When Wema Bank launched ALAT, I was among those who praised the regional bank for the call. But I quickly posited that ALAT would not live its full potential under the Wema brand. Yes, I personally do think that Wema made a mistake by keeping ALAT inside the bank. In 2018, I wrote, “Wema Bank was established in 1945. It has about 1.5 million customers in Nigeria. ALAT was established in 2017 and has brought NEW 180k customers to the bank” within 8 months. But that momentum could not continue at scale as new species of competitors emerged, stopping the alert! Provided Wema Bank has not changed its name to ALAT, by now, as I had postulated, I will say the bank lost a huge opportunity on ALAT, and if they do not change strategy, ALAT will not alert that future. It is nearly hopeless to run “two banks” under one building.

ALAT is not necessarily a bank product because the creators took the bank out of it. That means it is a startup which is not designed to make money immediately for the bank. Just like startups can operate for years at losses provided they are adding customers, ALAT wants to do just that. So, because it was not structured to bring immediate revenue, it is not relevant looking for one. What you look for is the capacity to bring new customers to the bank: 90% of its users are new to the bank. That is significant.

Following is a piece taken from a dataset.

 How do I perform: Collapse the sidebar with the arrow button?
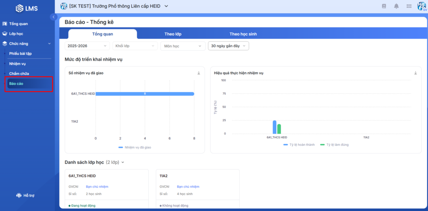coord(54,17)
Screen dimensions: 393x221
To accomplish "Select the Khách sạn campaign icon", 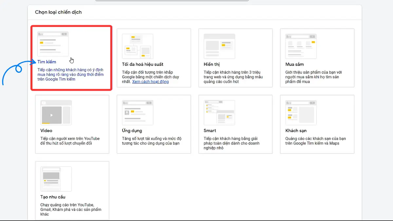I will (301, 112).
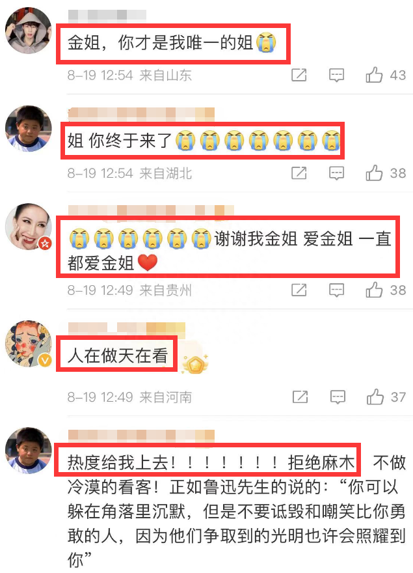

These numbers are significant because the implication is that ALAT is driving growth in Wema Bank. Wema Bank has about 1.5 million customers and hopes to push the number to 3 million through ALAT by 2020. Within 8 months, they have 200,000 on-boarded. My focus is not really the 200,000 customers in ALAT but the fact that Wema is attracting new people into Wema: “with just 10% of our users being existing @wemabank customers”. This is significant for the relatively small bank. Getting 90% of new customers through ALAT is very great. It would have been bad if it was only moving current customers to ALAT. So, ALAT offers growth to the bank

So, there is no issue of helping Wema Bank improve revenue immediately. They did not call it Wema Bank App; they called it ALAT. That strategy is very significant: they want to create a new business possibly from the bank which can appeal to the youth. And they are succeeding: they moved from 16th position to 7th in youth attractiveness within a year.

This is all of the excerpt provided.